10. Now, make a barplot of the weight of the cars in the mtcars dataset. Don’t forget to assign names with the names = rownames(mtcars) format.

11. There are so many cars, that you can’t see all the labels on the x-axis. So, let’s make a barplot of the weight of the first five cars in the mtcars dataset. Use the mtcars[row numbers, column number] command to select the correct data. Don’t forget to assign names with the names = rownames(mtcars[row numbers,]) command.

3.3 Histogram

So, a barplot shows the numeric value (weight) of each categorical value (car type) as a bar. Now, we want to know the distribution of the weights in this dataset. Therefore, we can make a histogram or a boxplot. We will make both, but start with the histogram. Start by reading the info of the Data-to-Viz website on histograms (Data-to-viz).
To make a histogram of the weights of the cars in mtcars, you can use the function hist(x = mtcars$wt).
12. What is the default interval that is used to cut the variable weight into bins?
If you don’t understand how you can deduct this from the graph, look at the apartment example of Data-to-Viz.
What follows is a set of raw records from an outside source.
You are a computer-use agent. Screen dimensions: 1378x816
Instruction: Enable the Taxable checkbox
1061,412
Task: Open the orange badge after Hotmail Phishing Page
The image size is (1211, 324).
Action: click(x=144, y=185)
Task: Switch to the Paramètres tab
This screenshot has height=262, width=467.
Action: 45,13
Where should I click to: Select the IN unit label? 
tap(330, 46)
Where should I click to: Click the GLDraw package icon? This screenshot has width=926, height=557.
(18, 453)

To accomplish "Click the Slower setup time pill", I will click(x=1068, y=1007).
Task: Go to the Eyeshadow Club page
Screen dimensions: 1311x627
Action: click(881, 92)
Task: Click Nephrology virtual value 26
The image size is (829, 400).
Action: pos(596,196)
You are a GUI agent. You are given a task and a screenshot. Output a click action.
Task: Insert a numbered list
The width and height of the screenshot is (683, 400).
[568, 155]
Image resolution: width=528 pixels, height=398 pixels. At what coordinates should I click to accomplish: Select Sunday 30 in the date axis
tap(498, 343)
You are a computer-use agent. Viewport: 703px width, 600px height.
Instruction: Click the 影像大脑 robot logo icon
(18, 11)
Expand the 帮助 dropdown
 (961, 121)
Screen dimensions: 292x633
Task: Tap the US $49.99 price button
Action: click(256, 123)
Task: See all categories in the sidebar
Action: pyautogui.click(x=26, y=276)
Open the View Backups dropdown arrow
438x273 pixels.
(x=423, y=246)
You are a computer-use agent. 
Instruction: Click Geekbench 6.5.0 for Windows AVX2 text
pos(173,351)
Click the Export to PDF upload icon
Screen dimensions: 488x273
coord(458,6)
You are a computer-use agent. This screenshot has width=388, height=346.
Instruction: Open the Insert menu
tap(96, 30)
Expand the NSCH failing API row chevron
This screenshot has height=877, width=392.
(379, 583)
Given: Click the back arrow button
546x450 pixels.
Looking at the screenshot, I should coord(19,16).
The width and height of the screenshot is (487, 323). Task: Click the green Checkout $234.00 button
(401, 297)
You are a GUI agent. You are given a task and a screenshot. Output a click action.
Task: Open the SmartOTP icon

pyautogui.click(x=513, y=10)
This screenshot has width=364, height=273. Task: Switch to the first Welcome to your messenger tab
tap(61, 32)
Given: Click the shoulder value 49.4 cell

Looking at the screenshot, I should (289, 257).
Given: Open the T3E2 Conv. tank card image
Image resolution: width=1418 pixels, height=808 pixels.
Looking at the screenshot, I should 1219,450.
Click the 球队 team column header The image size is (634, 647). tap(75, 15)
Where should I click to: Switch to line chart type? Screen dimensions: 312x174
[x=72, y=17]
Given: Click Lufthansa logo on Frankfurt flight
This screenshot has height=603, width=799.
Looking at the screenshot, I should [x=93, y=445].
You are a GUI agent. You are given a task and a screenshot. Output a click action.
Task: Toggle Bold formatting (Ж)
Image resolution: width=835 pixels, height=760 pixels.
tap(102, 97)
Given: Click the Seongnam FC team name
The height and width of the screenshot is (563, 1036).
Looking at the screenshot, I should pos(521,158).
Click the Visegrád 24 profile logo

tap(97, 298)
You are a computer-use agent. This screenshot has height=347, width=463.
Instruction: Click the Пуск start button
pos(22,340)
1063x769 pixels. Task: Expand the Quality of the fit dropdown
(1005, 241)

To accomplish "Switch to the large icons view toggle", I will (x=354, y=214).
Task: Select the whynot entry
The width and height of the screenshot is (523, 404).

13. What does the fifth bin from the left tell you?

With the hist() function we can also change the binsize (width of the bars). We can either determine the number of bins or the breakpoints, with the function argument breaks =. Let’s try out different bin sizes for a simple dataset. With the following code, we draw numbers from a normal distribution, then we plot them with default settings, and then we change the number of bins to 50.

normal1 <- rnorm(1000)
hist(x = normal1)
hist(x = normal1, breaks = 50)

As you can also read in the ‘Help’ section about hist(), if you provide a single number for breaks, it is used as a suggestion. The breakpoints will be set to ‘pretty’ values. So, in our example, 41 bins are used, with breakpoints every 0.2. You can also define these breakpoints yourself. Therefore, it might be useful to know the minimum and maximum of the numeric value you are plotting. Then, you can determine the breakpoints of the bins with the seq() function introduced in the previous COO.

14. Determine the lowest and highest value of the created vector normal1 with the functions introduced in a previous COO.

15. Determine the breakpoints you want to use. Plot the normal1 vector in a histogram, and set the breakpoints by adapting the following command:

hist(x = normal1, breaks = seq(from = -6, to = 6, by = 0.5))

16. Try some different breakpoints, until you find a representation that, according to you, best represents your data.
N.B. There are different statistical rules to determine the binsize, for example Sturges formula or the Freedman-Diaconis rule. This is beyond the scope of this introduction to R.

3.4 Boxplot

You can also visualize the distribution of numeric data with a boxplot. Read about the boxplot on the Data-to-viz website.

17. Make a boxplot of the normal1 vector with the following command:

boxplot(x = normal1)

The advantage of a boxplot over a histogram is that you can easily visualize multiple datasets in one graph. Let’s visualize a few normal distributions. Therefore, we first need to make additional vectors and put these together in a matrix or list. Do this with the following commands:

normal2 <- rnorm(1000, mean = 3, sd = 1)
normal3 <- rnorm(1000, mean = 4, sd = 2)
normal4 <- rnorm(1000, mean = -2, sd = 0.5)
normal.matrix1 <- cbind(normal1, normal2, normal3, normal4) #cbind puts each vector in a column of a matrix
normal.list1 <- list(normal1, normal2, normal3, normal4)

18. Make a boxplot of the normal.matrix1 and normal.list1. What difference do you see?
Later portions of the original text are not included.